--- Extract to read Enclosed Below ---

Simple Tartar Sauce or Dipping Sauce with Dill

1 cup of mayonaise
1/2 teaspoon of horse radish (to taste)
1 teaspoon ketsup
1 teaspoon chopped dill
3 teaspoons dill relish (optional for all but fish)

Just mix it up good for fish, onion rings, french fries

Basil Butter Substitute

When I grew up we always had this on the table with a loaf of bread.

1 cup Olive oil
1 tablespoon chopped basil
pinch of roasted garlic paste
sprinkle of onion powder

Spoon it on bread like butter.
post #4 of 12
Leave it to Debi! She IS the go to source!

I have not had a lot of luck with herbs recently, mostly due to my lack of time at the moment. Before I moved to Vermont I grew a great selection of herbs, both annual and perennial. I used them in my day to day meal prep and made gifts of them at Thanksgiving. Drying is great and freezing is awesome!

And if I may, I would like to offer a great resource for herb seeds and plants:

Artistic Gardens/Le Jourdan du Gourmet

They offer 35 cent trial packets of literally hundreds of herbs and also have potted herbs available in season. The little packets make it easy to try a whole bunch of herbs with litttle risk. If you like the particular herb you can order a larger size packet.

And they are a local, to me, outfit with an excellent reputation.

Still have to get a greenhouse up to really be successful in this neck of the woods with anything green.

post #5 of 12
Mom gave me some for fathers day. Harvest came and no one watered them. SOL! Maybe next yr.

post #6 of 12
Thread Starter 
Cut back the thyme,lavender,oregano, and rosemary;pinch the seedheads off the basil, and replant dill seed, and all should go back to what they were doing. Freeze or dry the the cuttings, they're great for seasoning cow meat.
post #7 of 12
Basil, thyme, rosemary, chives and parsley.
post #8 of 12
I always grow herbs. I have a couple of basil plants. I can spag sauce and make a lot of pesto. I also grow rosemary, mainly as a garnish. Sage, thyme and parsley (Thank you Paul Simon). I always have chives (almost a weed). I have tried cilantro again and again with no success....will try again this week in green house.
post #9 of 12
Dill, oregano, cilantro, 3 kinds of basil, chives- all in pots. They seem to work better that way here and free up plenty room for the vegetables.

Here's a recipe for Dill Bread, handed down for generations and let me tell ya, make it once and you will make it forever. It is a winner- friends and family harrass me often for it.

1 PKG Dry Yeast (not Instant nor Fast rising)
1/4 Cup Warm Water
1 Cup Cottage Cheese
2 TBSP Sugar
2 TBSP Butter
1 TBSP Dry Minced Onion, or 3 TBSP Fresh Chopped Onion.
2 TSP Dill Seed
2 TBSP Chopped Fresh Dill
1 TSP Salt
1/4 TSP Baking Soda
1 Egg (whipped up)
21/2 to 3 Cups Flour (more or less)

Proof yeast in warm water.
In a saucepan heat cottage cheese to lukewarm, add sugar, butter, onion, both dills, baking soda and egg. Add yeast mixture, and gradually stir in flour little by little to make a dough. When saucepan is full, remove and pour into a bowl and add enough flour to make a stiff dough. Mix well and cover, let rise in warm place until double about 1 hr.

--- End of Enclosed Extract to read ---
--- The data Enclosed Below ---

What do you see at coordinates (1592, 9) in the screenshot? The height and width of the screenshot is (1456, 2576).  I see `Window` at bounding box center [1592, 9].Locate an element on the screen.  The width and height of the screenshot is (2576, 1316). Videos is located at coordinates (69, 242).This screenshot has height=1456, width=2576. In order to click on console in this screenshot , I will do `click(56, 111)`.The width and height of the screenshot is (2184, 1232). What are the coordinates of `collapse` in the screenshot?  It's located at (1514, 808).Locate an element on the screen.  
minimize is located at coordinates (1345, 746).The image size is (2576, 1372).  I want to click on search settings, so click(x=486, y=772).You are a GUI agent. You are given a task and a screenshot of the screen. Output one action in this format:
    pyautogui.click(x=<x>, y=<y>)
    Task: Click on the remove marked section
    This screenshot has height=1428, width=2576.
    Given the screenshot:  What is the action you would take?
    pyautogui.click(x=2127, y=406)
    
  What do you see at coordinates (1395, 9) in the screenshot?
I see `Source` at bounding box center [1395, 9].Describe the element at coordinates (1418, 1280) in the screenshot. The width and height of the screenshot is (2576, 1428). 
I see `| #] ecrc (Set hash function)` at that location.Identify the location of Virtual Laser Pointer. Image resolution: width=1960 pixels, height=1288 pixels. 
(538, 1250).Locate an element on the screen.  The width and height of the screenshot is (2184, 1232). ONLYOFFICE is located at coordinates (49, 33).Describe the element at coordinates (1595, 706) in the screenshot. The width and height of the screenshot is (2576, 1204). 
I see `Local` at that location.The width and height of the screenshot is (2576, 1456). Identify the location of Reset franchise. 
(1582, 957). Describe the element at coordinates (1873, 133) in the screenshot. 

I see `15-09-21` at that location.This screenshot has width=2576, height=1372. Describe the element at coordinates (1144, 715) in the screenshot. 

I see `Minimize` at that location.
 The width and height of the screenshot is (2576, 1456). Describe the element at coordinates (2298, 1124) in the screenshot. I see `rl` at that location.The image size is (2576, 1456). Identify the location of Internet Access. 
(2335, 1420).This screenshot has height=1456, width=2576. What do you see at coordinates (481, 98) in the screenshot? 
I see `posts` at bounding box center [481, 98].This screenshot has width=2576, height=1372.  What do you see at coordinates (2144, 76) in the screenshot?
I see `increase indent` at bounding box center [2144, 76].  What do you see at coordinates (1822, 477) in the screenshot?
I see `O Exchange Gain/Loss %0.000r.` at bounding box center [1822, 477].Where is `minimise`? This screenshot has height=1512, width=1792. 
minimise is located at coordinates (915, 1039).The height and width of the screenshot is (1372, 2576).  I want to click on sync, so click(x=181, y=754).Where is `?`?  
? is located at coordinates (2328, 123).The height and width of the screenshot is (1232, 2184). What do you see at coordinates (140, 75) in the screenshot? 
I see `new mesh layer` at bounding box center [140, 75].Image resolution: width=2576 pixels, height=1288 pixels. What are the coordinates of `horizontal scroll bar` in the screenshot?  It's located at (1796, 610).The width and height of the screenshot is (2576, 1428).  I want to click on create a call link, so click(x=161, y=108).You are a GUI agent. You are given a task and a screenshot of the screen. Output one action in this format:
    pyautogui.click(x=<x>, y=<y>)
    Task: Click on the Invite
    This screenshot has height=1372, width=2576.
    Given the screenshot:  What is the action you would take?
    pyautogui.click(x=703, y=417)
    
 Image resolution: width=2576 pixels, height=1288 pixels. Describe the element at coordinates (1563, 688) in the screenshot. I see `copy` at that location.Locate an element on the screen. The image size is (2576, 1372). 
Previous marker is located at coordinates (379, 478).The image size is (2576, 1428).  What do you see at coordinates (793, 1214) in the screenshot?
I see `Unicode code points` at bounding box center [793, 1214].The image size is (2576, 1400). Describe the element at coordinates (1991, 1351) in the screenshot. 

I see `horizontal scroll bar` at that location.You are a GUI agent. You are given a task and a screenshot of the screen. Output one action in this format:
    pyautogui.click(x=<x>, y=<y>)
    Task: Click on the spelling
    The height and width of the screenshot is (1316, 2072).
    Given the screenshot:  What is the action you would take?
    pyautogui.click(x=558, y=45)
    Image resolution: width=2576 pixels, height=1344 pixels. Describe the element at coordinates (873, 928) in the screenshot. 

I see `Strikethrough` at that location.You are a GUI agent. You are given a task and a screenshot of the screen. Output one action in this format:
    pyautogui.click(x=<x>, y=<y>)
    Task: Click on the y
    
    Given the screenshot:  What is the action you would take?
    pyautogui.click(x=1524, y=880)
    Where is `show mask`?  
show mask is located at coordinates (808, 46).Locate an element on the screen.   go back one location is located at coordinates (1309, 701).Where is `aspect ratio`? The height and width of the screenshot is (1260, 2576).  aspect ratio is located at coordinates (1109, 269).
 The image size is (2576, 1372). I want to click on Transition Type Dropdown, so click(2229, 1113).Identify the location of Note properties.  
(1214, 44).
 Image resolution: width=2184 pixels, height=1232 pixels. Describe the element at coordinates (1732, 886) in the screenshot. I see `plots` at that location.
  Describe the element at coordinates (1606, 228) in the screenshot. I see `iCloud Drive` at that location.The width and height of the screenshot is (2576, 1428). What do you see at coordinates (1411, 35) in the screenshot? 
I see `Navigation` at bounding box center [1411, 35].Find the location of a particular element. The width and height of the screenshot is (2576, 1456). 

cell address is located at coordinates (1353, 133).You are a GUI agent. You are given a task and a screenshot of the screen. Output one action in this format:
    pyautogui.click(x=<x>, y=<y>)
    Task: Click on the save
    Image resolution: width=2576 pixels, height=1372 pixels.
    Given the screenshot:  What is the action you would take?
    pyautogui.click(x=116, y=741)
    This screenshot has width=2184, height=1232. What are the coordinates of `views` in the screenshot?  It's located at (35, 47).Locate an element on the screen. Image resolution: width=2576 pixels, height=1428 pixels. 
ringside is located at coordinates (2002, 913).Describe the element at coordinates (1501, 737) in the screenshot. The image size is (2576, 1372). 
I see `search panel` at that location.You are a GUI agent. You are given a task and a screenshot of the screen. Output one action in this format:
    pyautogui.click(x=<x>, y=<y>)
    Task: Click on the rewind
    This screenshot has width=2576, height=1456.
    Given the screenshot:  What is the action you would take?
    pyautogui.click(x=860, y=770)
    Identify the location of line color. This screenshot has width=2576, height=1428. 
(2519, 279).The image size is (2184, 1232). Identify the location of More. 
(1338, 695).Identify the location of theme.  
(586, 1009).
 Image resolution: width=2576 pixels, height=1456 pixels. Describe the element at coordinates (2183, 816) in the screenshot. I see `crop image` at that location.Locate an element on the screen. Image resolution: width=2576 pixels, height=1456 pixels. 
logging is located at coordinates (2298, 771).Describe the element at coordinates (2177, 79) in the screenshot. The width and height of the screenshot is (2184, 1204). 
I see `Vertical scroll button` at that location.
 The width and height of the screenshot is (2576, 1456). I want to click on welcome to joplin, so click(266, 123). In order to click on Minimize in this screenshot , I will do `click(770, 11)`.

--- End of Enclosed The data ---

» **Instructions for the task**
Transcribe the herb thread above, starting at the words "post #5 of 12" and stopping after "seasoning cow meat.".

» **Task solution**
post #5 of 12
Mom gave me some for fathers day. Harvest came and no one watered them. SOL! Maybe next yr.

post #6 of 12
Thread Starter 
Cut back the thyme,lavender,oregano, and rosemary;pinch the seedheads off the basil, and replant dill seed, and all should go back to what they were doing. Freeze or dry the the cuttings, they're great for seasoning cow meat.